To describe longitudinal structural MRI correlates of clinically overlapping frontotemporal dementia (FTD) variants, describing their patterns of cortical and subcortical atrophy and assessing their utility for differential diagnosis and prognosis.

Background:

The FTD spectrum encompasses a wide range of clinical phenotypes, with predominant behavioral and/or language presentations. Recently, a variant with predominant right temporal atrophy and clinical features straddling behavioral variant of FTD (bvFTD) and semantic variant of primary progressive aphasia (svPPA) has been described as semantic behavioural variant FTD (sbvFTD).

Design/Methods:

Our cohort included 71 patients with a clinical diagnosis of bvFTD (n=45), sbvFTD (n=11), or svPPA (n=15) and 37 healthy controls. Participants were followed-up for up to 24 months. Regional cortical thickness and subcortical volumes were assessed using linear mixed-effect models.
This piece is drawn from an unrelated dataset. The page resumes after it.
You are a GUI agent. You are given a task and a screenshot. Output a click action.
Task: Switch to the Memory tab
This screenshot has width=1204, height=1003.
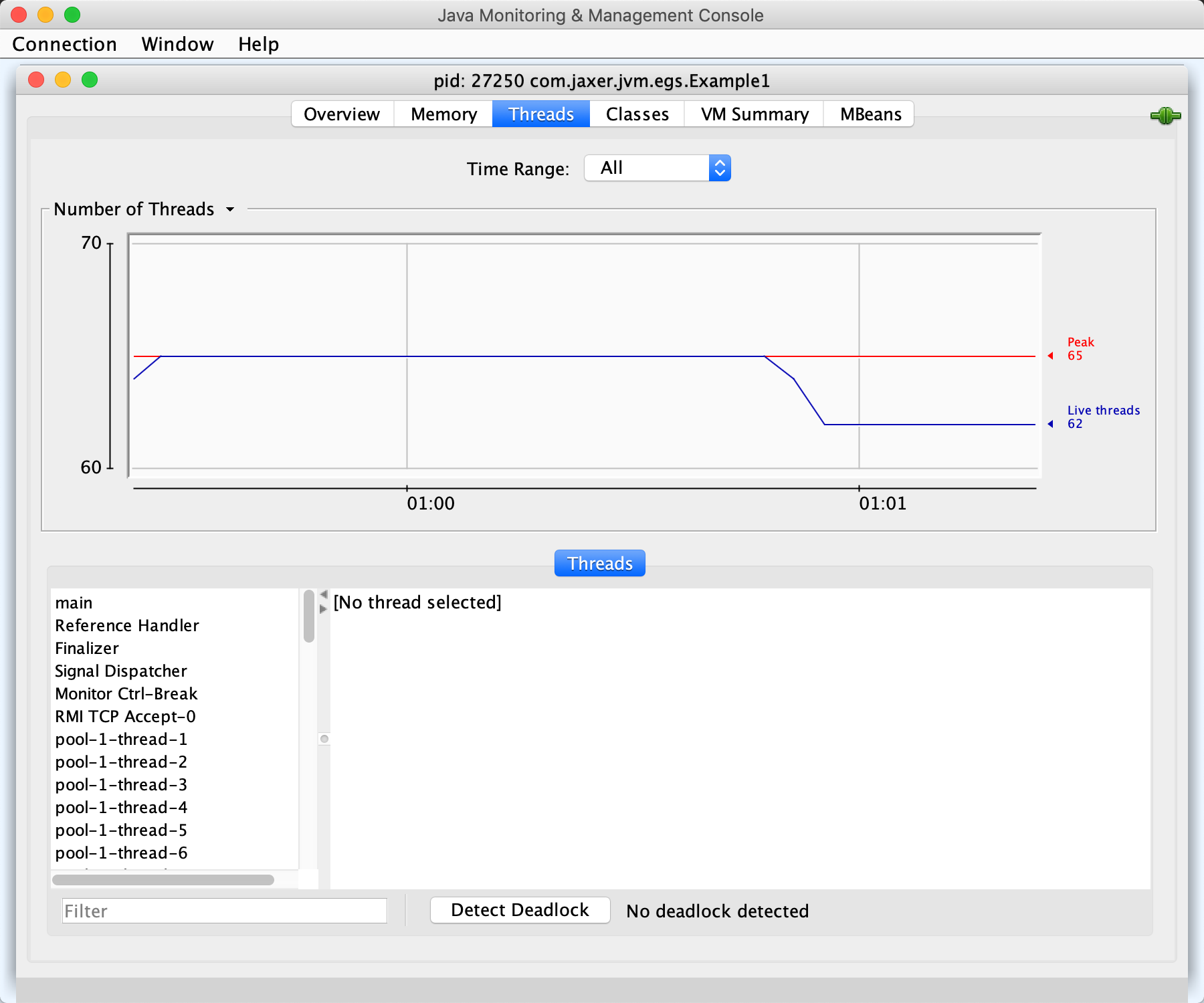pyautogui.click(x=443, y=114)
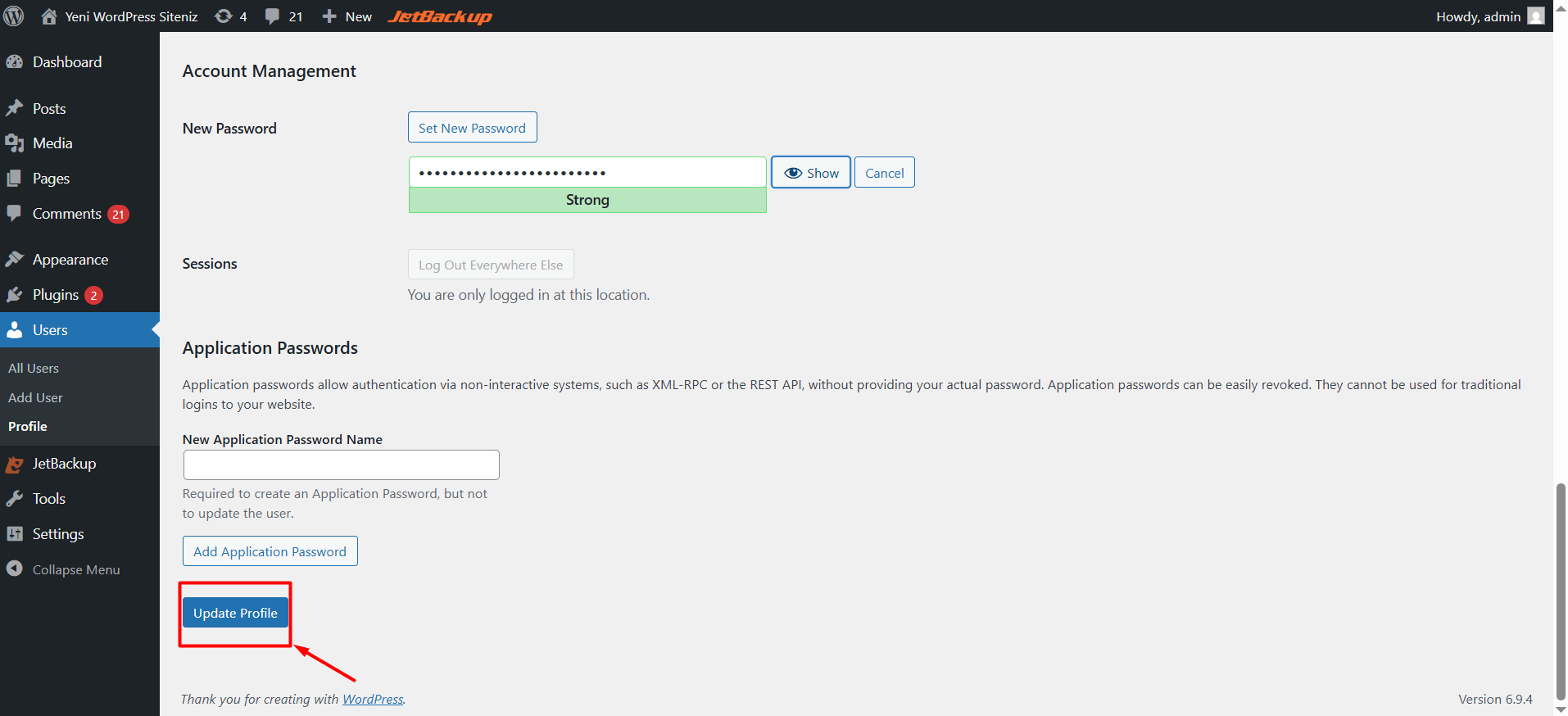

Support vector machine (SVM) algorithms were employed to classify subjects based on baseline and longitudinal patterns of atrophy.

Results:

At baseline, patients with sbvFTD had an intermediate brain atrophy pattern between bvFTD and svPPA, with right-predominant temporal pole involvement associated with significant right frontal atrophy. Longitudinally, bvFTD patients progressed widely in bilateral cortical regions and basal ganglia, while svPPA continued steady progression within the temporal lobes, and sbvFTD showed progression in the left temporal and frontal lobes with limited further volume loss in the right hemisphere. Baseline cortical thickness values of frontal regions were predictors of subsequent functional decline in bvFTD and sbvFTD. A multiclass SVM model provided a good diagnostic classification accuracy, with similar results when using baseline data only (82%) and adding longitudinal data (83%).

Conclusions:

Our results singled out sbvFTD as a relatively distinct entity, with early involvement of extra-temporal cortical and subcortical regions. Our findings could help in the definition of machine learning aided diagnostic and prognostic protocols based on neuroimaging biomarkers in FTD variants.